Association of clinical biomarkers and response to neoadjuvant therapy in breast cancer

Abstract

Abstract Introduction Neoadjuvant therapy is an essential component of multimodality therapy for locally advanced breast adenocarcinoma (BC). Complete pathologic response (pCR) is a useful surrogate for long-term oncologic outcome. Aim To assess the association between clinicopathologic, molecular and immunological markers and treatment response to neoadjuvant therapy in BC. Methods BC patients undergoing neoadjuvant therapy were identified from a prospectively maintained institutional database.
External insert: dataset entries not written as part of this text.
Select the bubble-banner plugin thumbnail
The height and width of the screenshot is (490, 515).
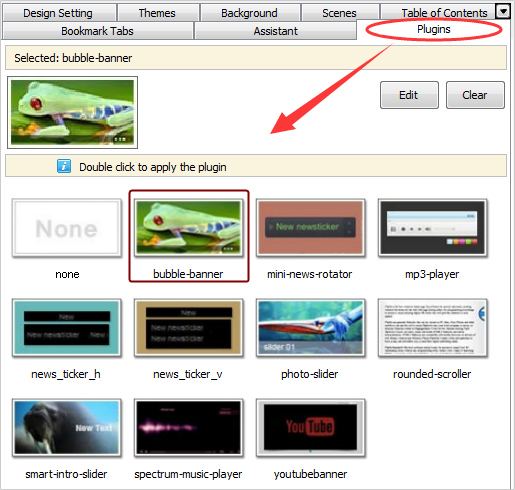(189, 228)
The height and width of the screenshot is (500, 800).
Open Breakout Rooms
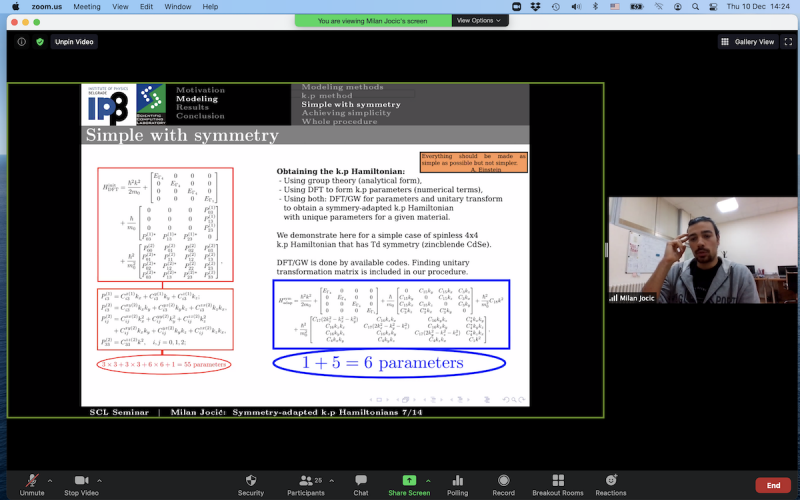click(558, 481)
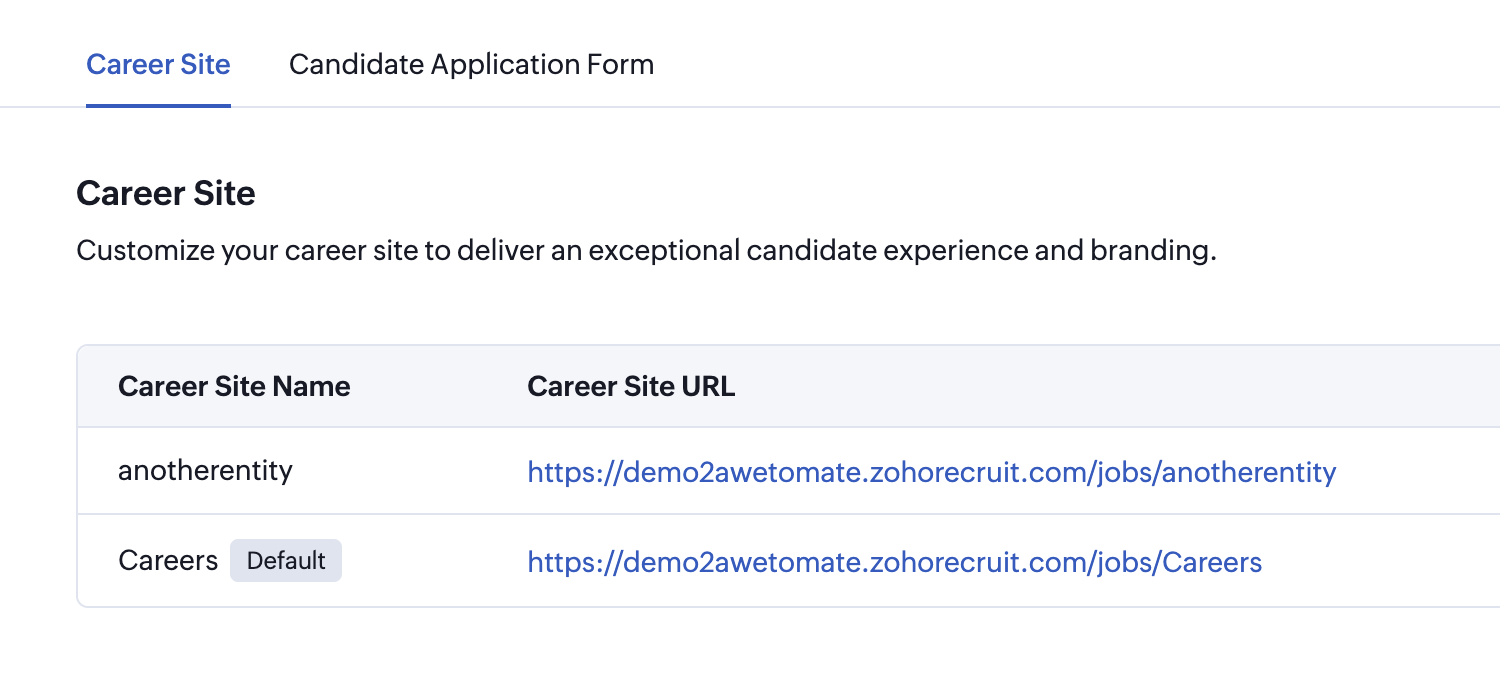Click the bold Career Site page heading
The height and width of the screenshot is (696, 1500).
[166, 193]
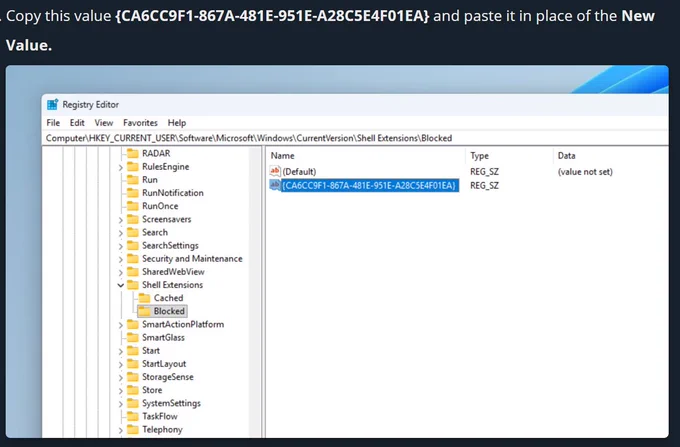Open the File menu
The width and height of the screenshot is (680, 447).
[x=53, y=122]
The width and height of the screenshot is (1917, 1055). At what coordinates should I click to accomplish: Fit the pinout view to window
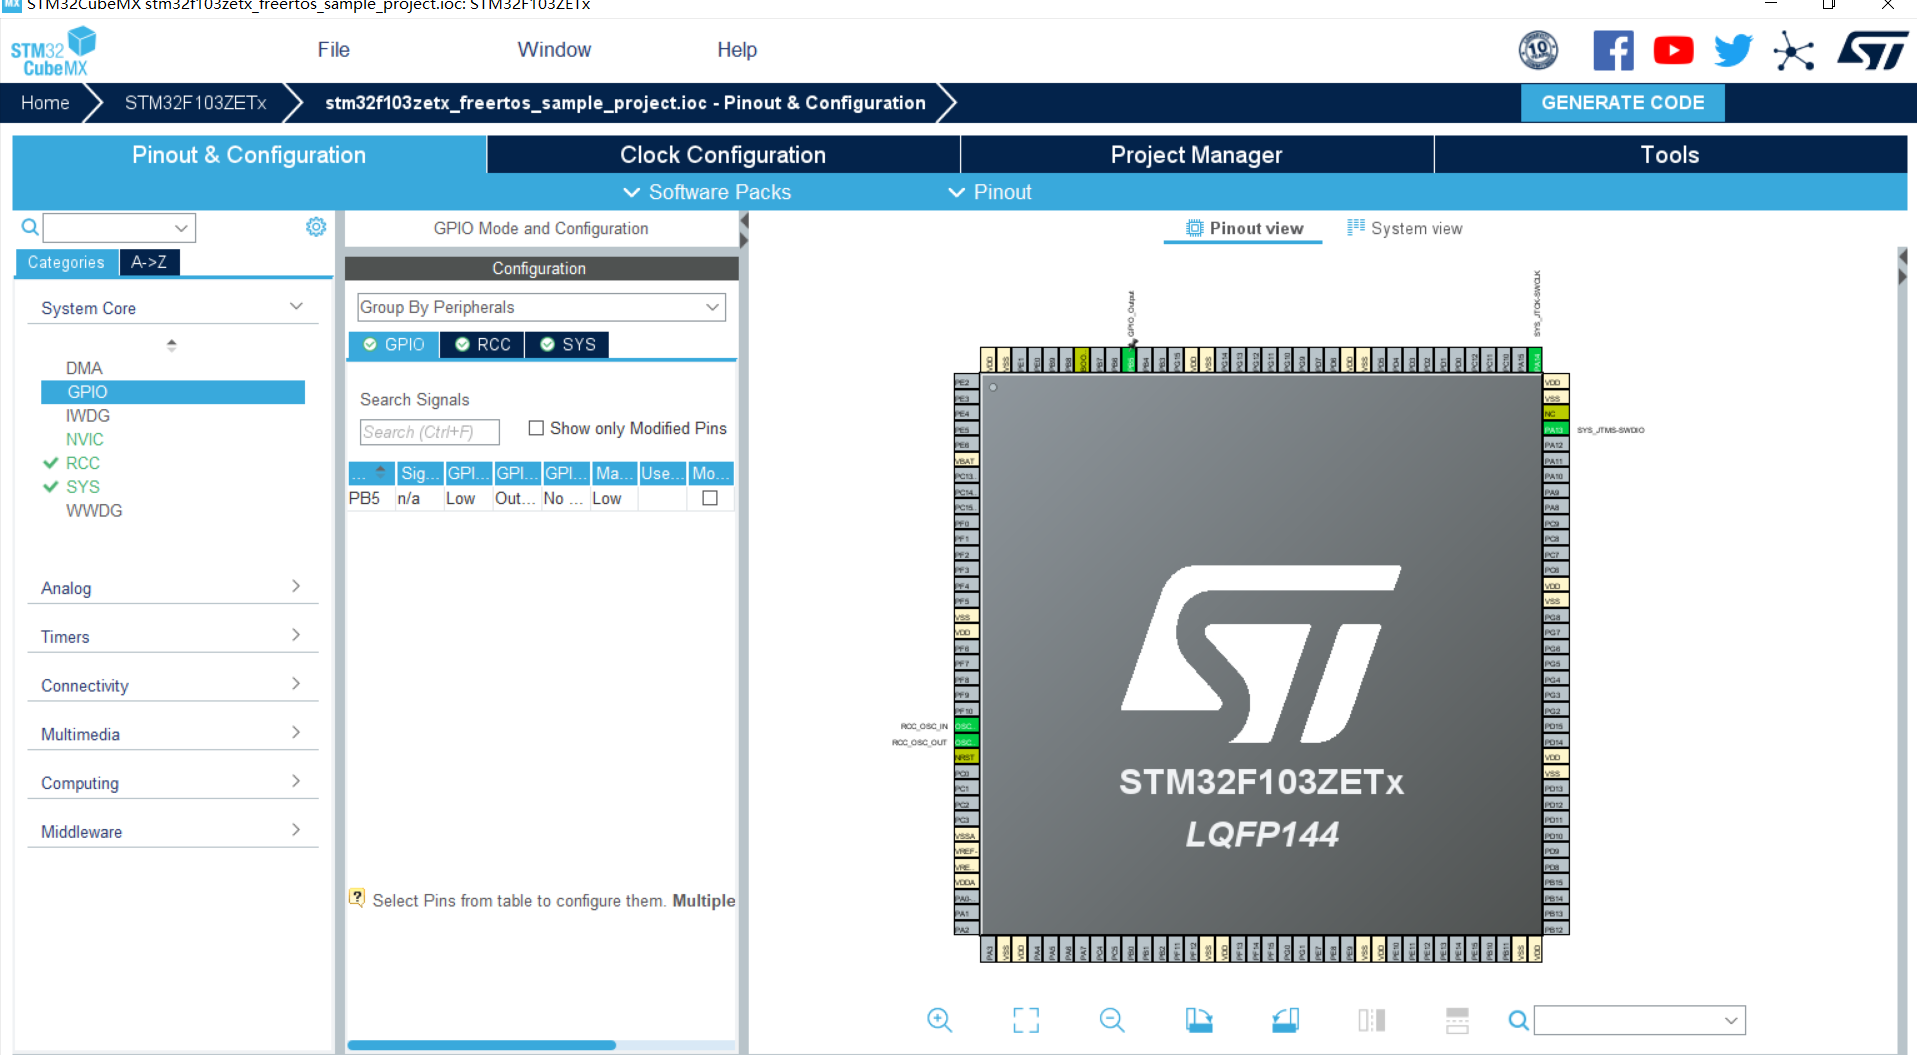click(1025, 1019)
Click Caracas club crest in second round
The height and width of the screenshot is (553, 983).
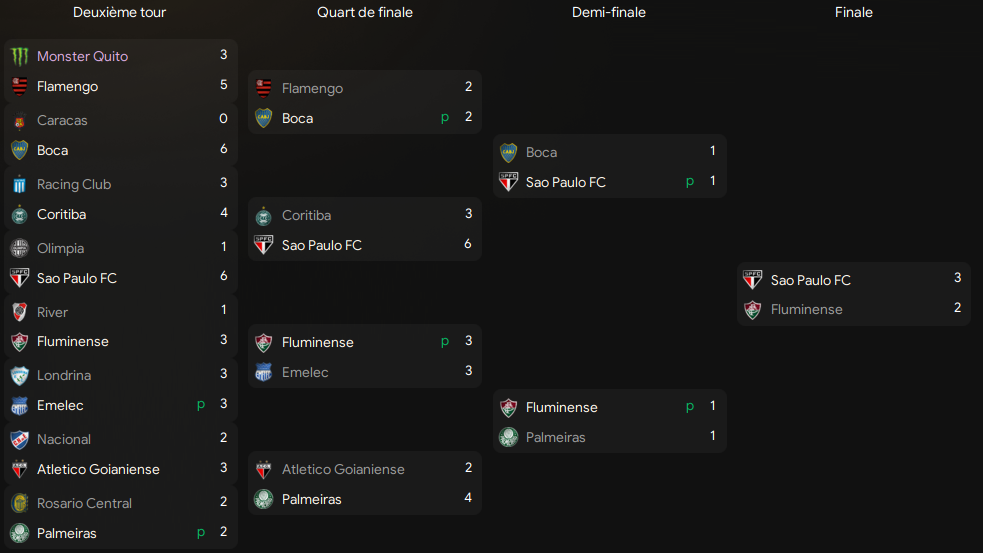pos(19,120)
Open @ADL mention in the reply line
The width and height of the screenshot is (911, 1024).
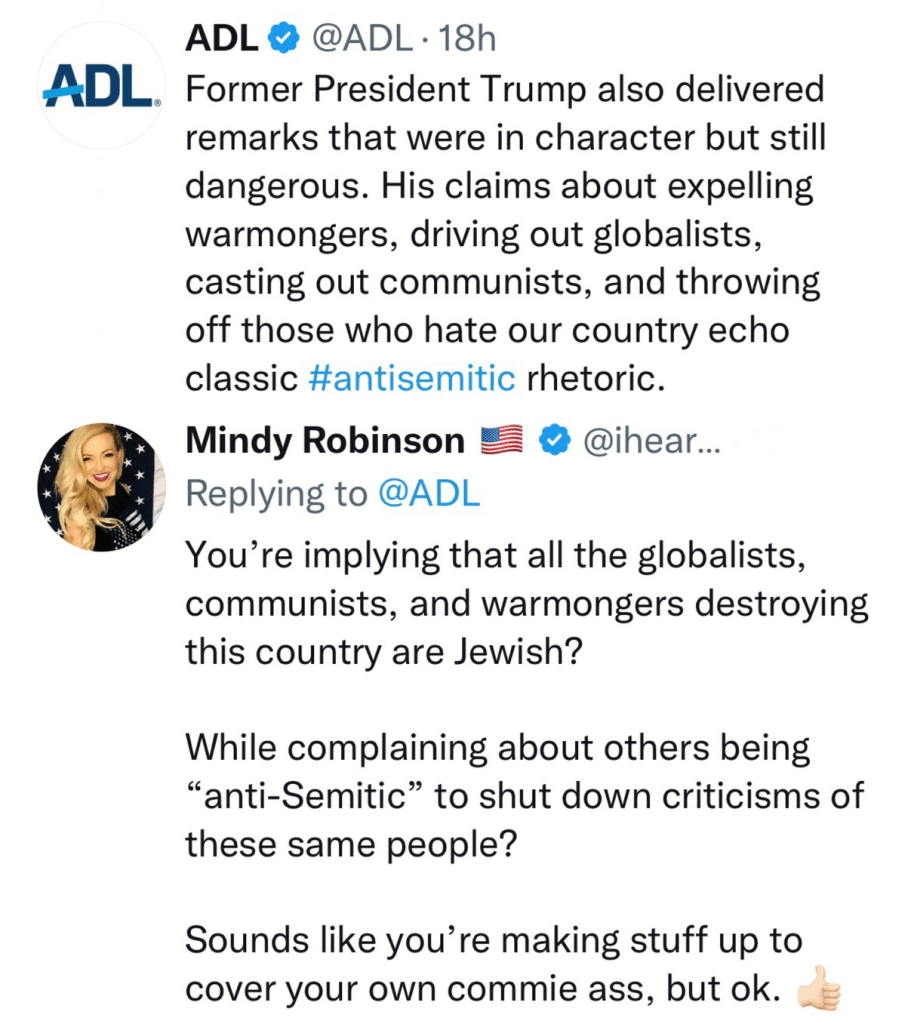tap(429, 494)
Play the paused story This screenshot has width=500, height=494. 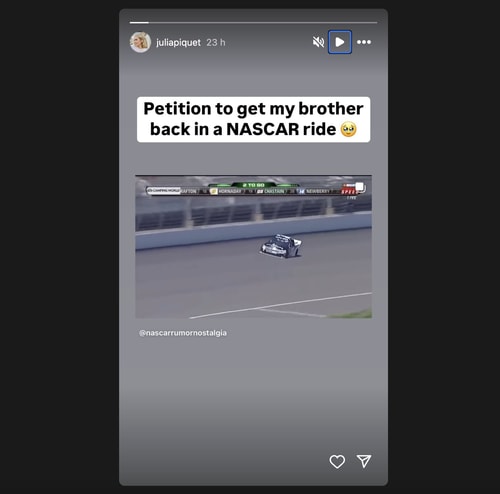click(340, 42)

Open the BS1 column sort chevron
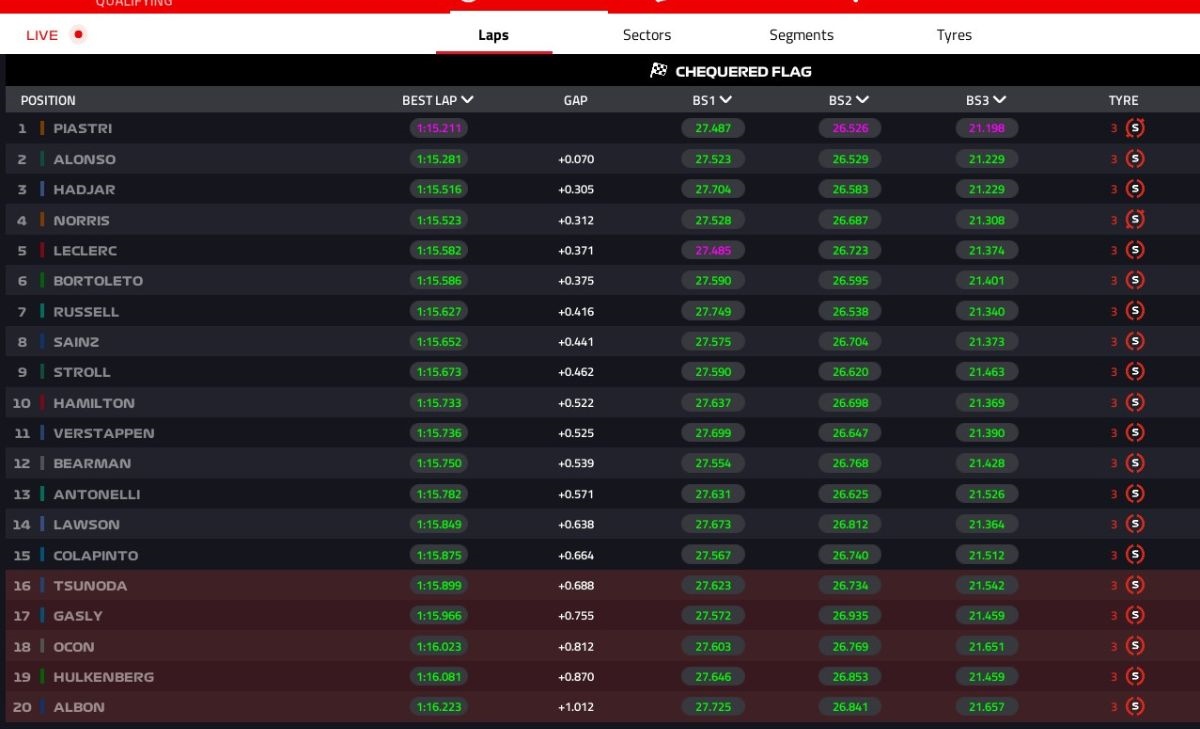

Serum haematological/biochemical values, histopathologic, immunohistochemical data and TNM stage were obtained from electronic records. Patients were categorised into complete responders vs non-complete responders and responders vs non-responders. Statistical analysis was performed via SPSS. Results Overall, 299 BC patients were included. The average age was 49.8 ± 11.5 years. A pCR was evident in 22.6% (n = 69). pCR was associated with early T stage and non-luminal subtypes (HER2 enriched [HER2 +] and triple negative [TNBC]). The neutrophil–lymphocyte ratio (NLR) pre-operatively was lower in patients with a pCR (p = 0.02). The lymphocyte-CRP ratio (LCR) was also slightly reduced in responders (p = 0.049) at diagnosis. A pre-op NLR greater than 2 was not found to be a significant predictive factor (p = 0.071) on multivariable logistic regression analysis. T stage at diagnosis (p = 0.024), N stage (p = 0.001) and breast cancer subtype (p = 0.0001) were also determined to be significant predictive factors of complete response. Conclusion pCR was more likely in patients with less advanced disease in BC. The presence of HER2 + or TNBC in BC also increases the likelihood of pCR. Neoadjuvant therapy stimulates the systemic inflammatory response; however, a reduced baseline NLR may be associated with increased pCR. Confirmation with larger datasets is required.